D10 Infusion Rate for Liver Failure with Hypoglycemia
For a patient with liver failure and hypoglycemia, D10 should be initiated at a rate of 100 mL/kg per 24 hours (equivalent to 7 mg/kg per minute) with appropriate maintenance electrolytes, and titrated to achieve normoglycemia. 1
Initial Management Approach
The management of hypoglycemia in liver failure requires prompt intervention due to the high risk of neurological complications.
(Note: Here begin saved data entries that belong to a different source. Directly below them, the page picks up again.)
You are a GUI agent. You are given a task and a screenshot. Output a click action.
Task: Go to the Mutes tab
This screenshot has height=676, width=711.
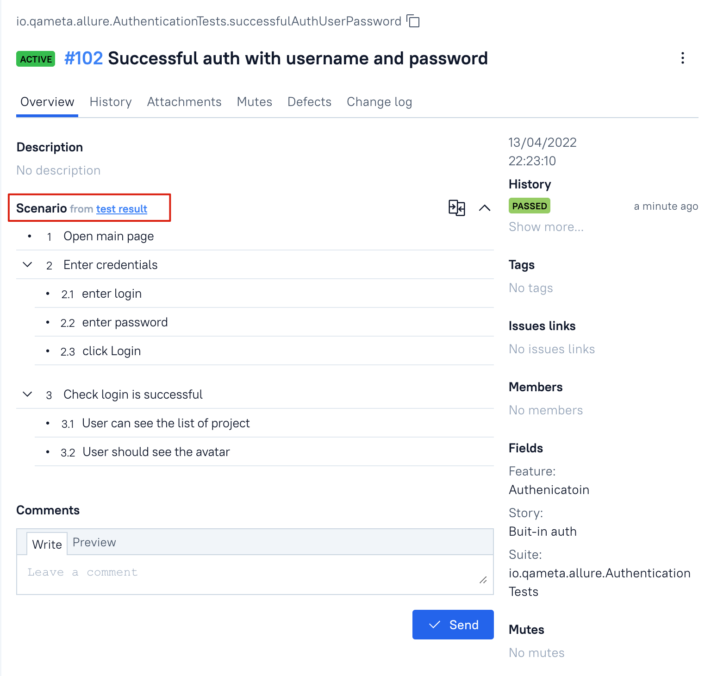(255, 102)
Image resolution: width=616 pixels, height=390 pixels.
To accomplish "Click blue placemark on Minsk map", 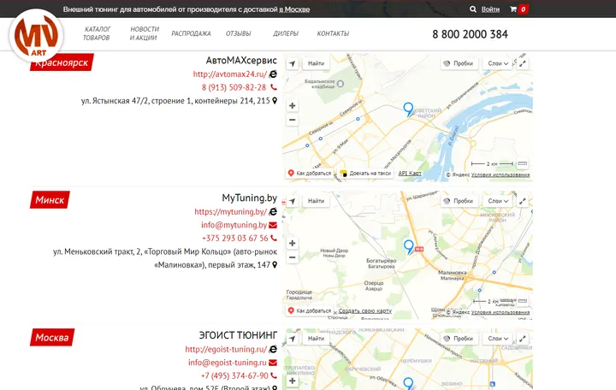I will click(x=409, y=247).
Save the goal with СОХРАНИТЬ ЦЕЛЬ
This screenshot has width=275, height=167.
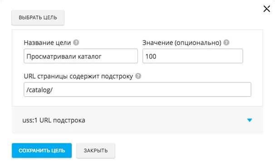coord(42,151)
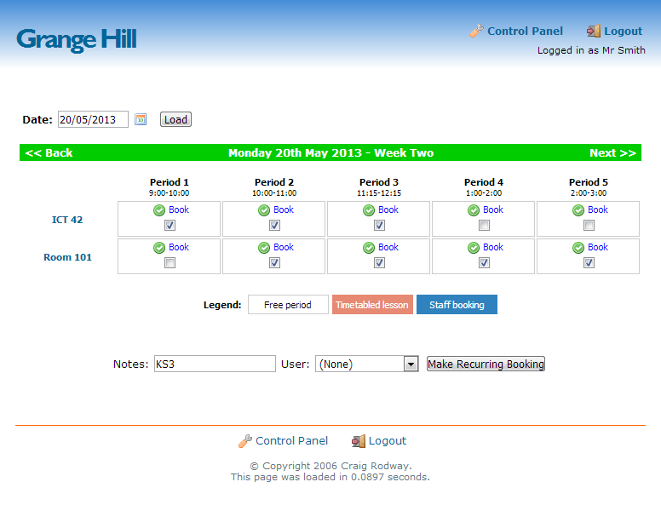Click the footer logout door icon
The image size is (661, 505).
(x=359, y=441)
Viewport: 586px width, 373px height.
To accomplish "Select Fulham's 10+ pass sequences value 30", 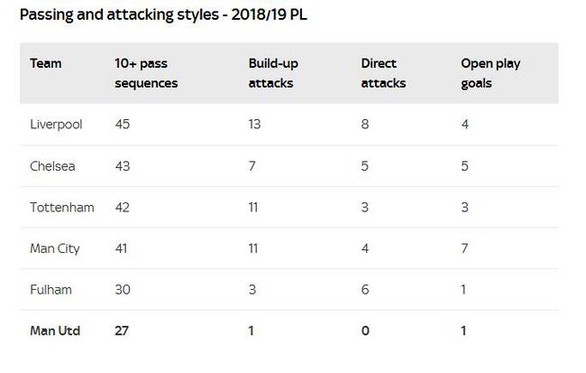I will [124, 290].
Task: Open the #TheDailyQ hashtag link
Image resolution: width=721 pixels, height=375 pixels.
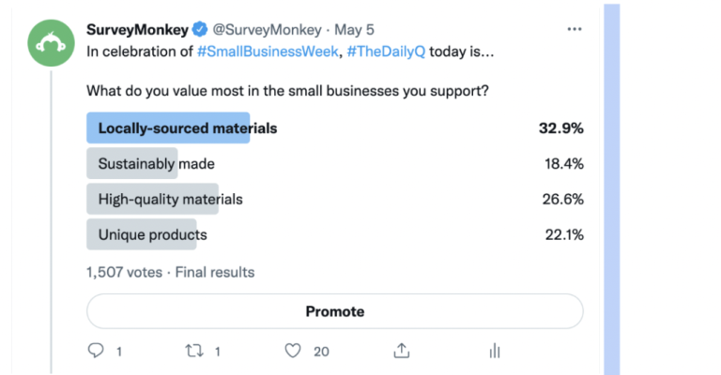Action: tap(386, 52)
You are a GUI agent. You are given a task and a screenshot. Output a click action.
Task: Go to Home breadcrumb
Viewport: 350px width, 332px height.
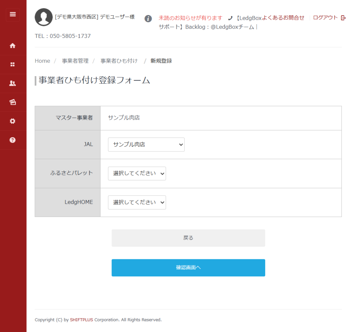click(42, 61)
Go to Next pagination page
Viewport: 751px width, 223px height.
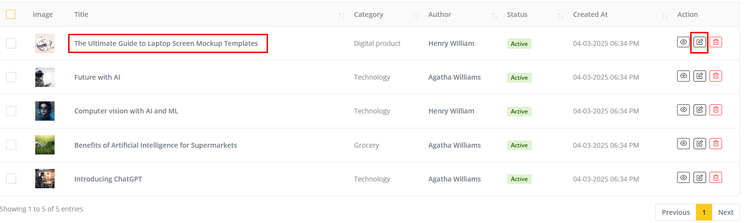tap(725, 212)
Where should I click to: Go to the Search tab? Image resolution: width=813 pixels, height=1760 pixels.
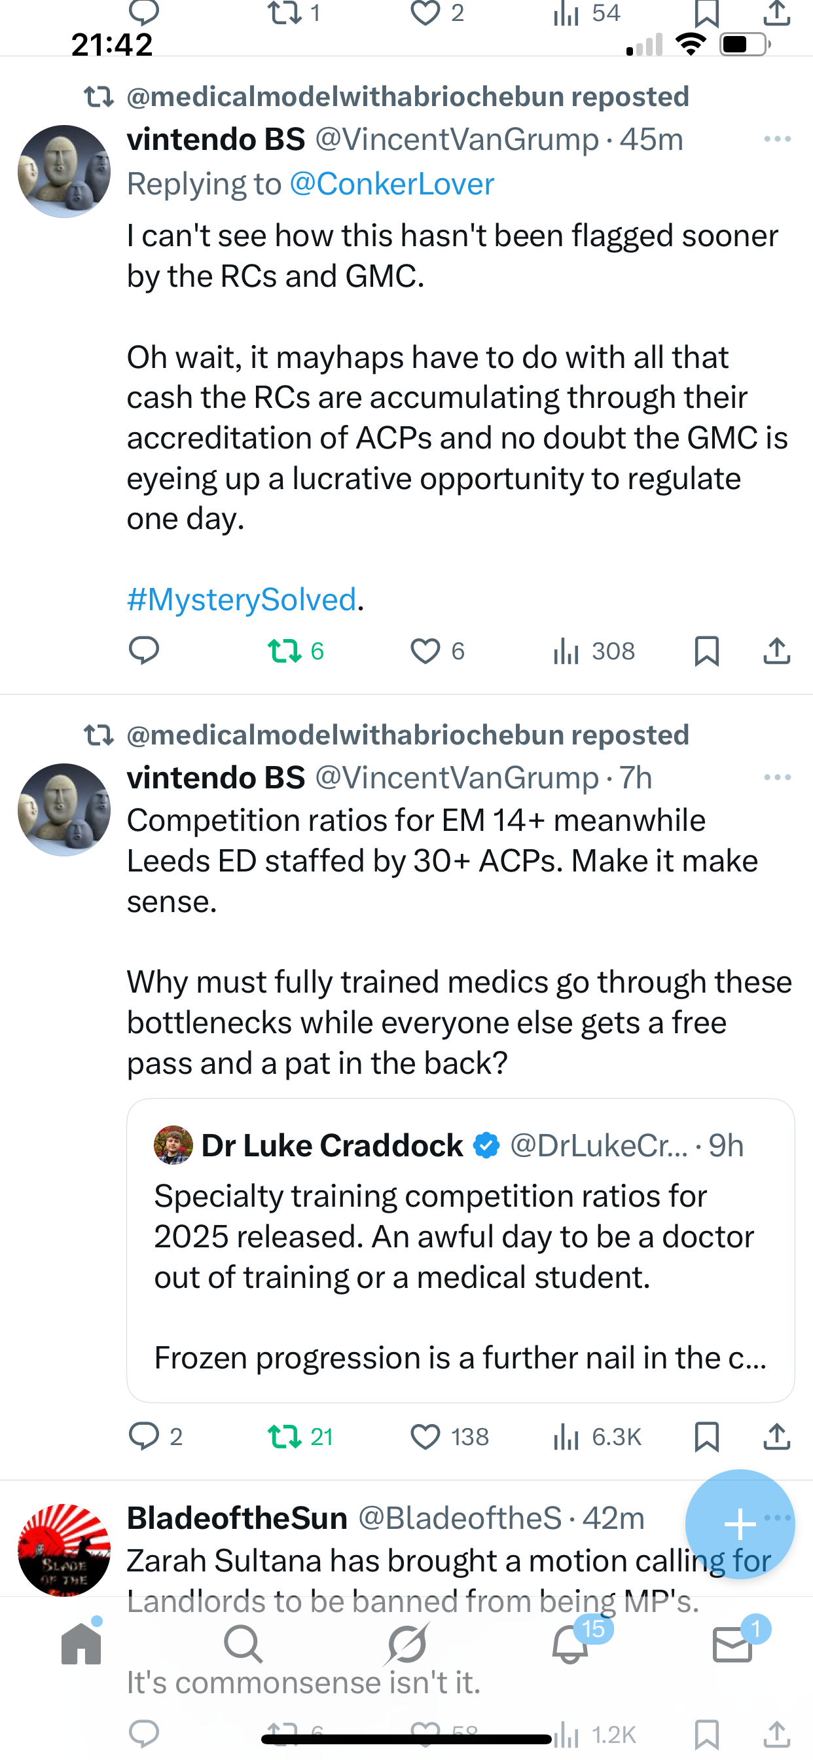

Liver failure impairs glucose homeostasis through multiple mechanisms:
- Decreased glycogen storage
- Impaired gluconeogenesis
- Altered insulin metabolism
- Increased peripheral glucose utilization
D10 Administration Protocol
Initial infusion rate:
- 100 mL/kg per 24 hours (7 mg/kg per minute) 1
- For a 70 kg adult, this equals approximately 290 mL/hour
Bolus dosing (if severe symptomatic hypoglycemia):
- D10W: 0.5-1.0 g/kg (5-10 mL/kg) 1
- For a 70 kg adult, this equals 350-700 mL of D10W
Monitoring:
- Check blood glucose every 1-2 hours initially 1
- More frequent monitoring (every 15-30 minutes) during titration phase
- Target blood glucose: normal range (70-140 mg/dL)
Titration Strategy
The infusion rate should be adjusted based on blood glucose response:
- If glucose remains <70 mg/dL: Increase rate by 25%
- If glucose 70-140 mg/dL: Maintain current rate
- If glucose >140 mg/dL: Decrease rate by 25%
Titrate to achieve normoglycemia, as hyperglycemia can have adverse central nervous system effects in patients with liver failure 1.
Important Considerations
Blood Sampling Method
- Preferred method: Arterial or venous whole blood sampling 1
- Avoid: Finger-stick capillary blood glucose testing, which may be inaccurate in patients with poor perfusion 1
Fluid Management
- Exercise caution with fluid volume in patients with liver failure who may have ascites or be at risk for pulmonary edema
- Consider using D10 with half-normal saline if the patient needs both glucose and volume 1
Electrolyte Monitoring
- Monitor sodium, potassium, and phosphate levels regularly 1
- Hyponatremia is common in liver failure and should be corrected gradually 1
Advantages of D10 over D50
- Less risk of extravasation injury 2, 3
- Lower post-treatment hyperglycemia 2, 4
- More physiologic glucose correction 5
Ongoing Management
- Continue to monitor blood glucose at least every 2 hours in patients with severe liver failure 1
- Consider underlying causes of hypoglycemia in liver failure and address them if possible
- Evaluate for other metabolic derangements common in liver failure
D10 provides a more controlled glucose delivery compared to more concentrated solutions like D50, which is particularly important in liver failure where glucose regulation is impaired. The recommended initial rate allows for steady correction of hypoglycemia while minimizing the risk of rebound hyperglycemia.